Timestamp Converter

Convert between Unix timestamps and human-readable dates with timezone support and relative time display.

About This Tool

The Timestamp Converter translates between Unix timestamps and human-readable dates. A Unix timestamp (also called Epoch time or POSIX time) is the number of seconds that have elapsed since January 1, 1970, 00:00:00 UTC. It is the most common way to represent time in APIs, databases, log files, and programming languages.

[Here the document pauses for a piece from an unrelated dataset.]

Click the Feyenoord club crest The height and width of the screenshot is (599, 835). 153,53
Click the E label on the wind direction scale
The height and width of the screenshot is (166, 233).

The tool displays a live current timestamp that updates every second, in both seconds and milliseconds format. You can toggle between the two units depending on whether your system uses second-precision (most Unix tools, many APIs) or millisecond-precision (JavaScript, Java).

The Timestamp → Date section converts any numeric timestamp into multiple formats: local time (using your browser's timezone), UTC, ISO 8601, and a relative description (e.g., "3 days ago" or "2 hours from now"). The Date → Timestamp section uses a native date-time picker that converts your selected date into Unix seconds, milliseconds, ISO 8601, and relative time.

All conversions happen client-side using JavaScript's native Date API. No data is sent to any server, and the timezone is determined by your browser.

How to Use

  1. View the Current Timestamp panel to see the live Unix time in seconds and milliseconds. Click the copy icon to copy either value.
  2. Toggle between Seconds and Milliseconds units.
  3. To convert a timestamp to a date, enter it in the Timestamp → Date input. Click Now to prefill the current timestamp.
  4. To convert a date to a timestamp, use the date-time picker in the Date → Timestamp section. Click Now to prefill the current date and time.
  5. Copy any result by clicking the copy icon next to it. Press Ctrl+Shift+C to copy the current Unix timestamp.

FAQ

What is a Unix timestamp?

A Unix timestamp is the number of seconds since the Unix Epoch — January 1, 1970, 00:00:00 UTC. It provides a timezone-independent way to represent a moment in time. Most programming languages and databases support it natively.

Should I use seconds or milliseconds?

It depends on your system. Most Unix/Linux tools, Python, and many REST APIs use seconds. JavaScript, Java, and some modern APIs use milliseconds. If your timestamp is around 10 digits, it's seconds. If it's 13 digits, it's milliseconds.

What timezone does this tool use?

The "Local" format uses your browser's timezone. UTC and ISO 8601 outputs are always in UTC. Unix timestamps themselves are timezone-independent.

What is the Year 2038 problem?

Systems using a 32-bit signed integer for Unix timestamps will overflow on January 19, 2038. Modern 64-bit systems are not affected. JavaScript uses 64-bit floats, so this tool handles dates far beyond 2038.

Is my data safe?

Yes. All conversions run locally in your browser. No data is sent to any server.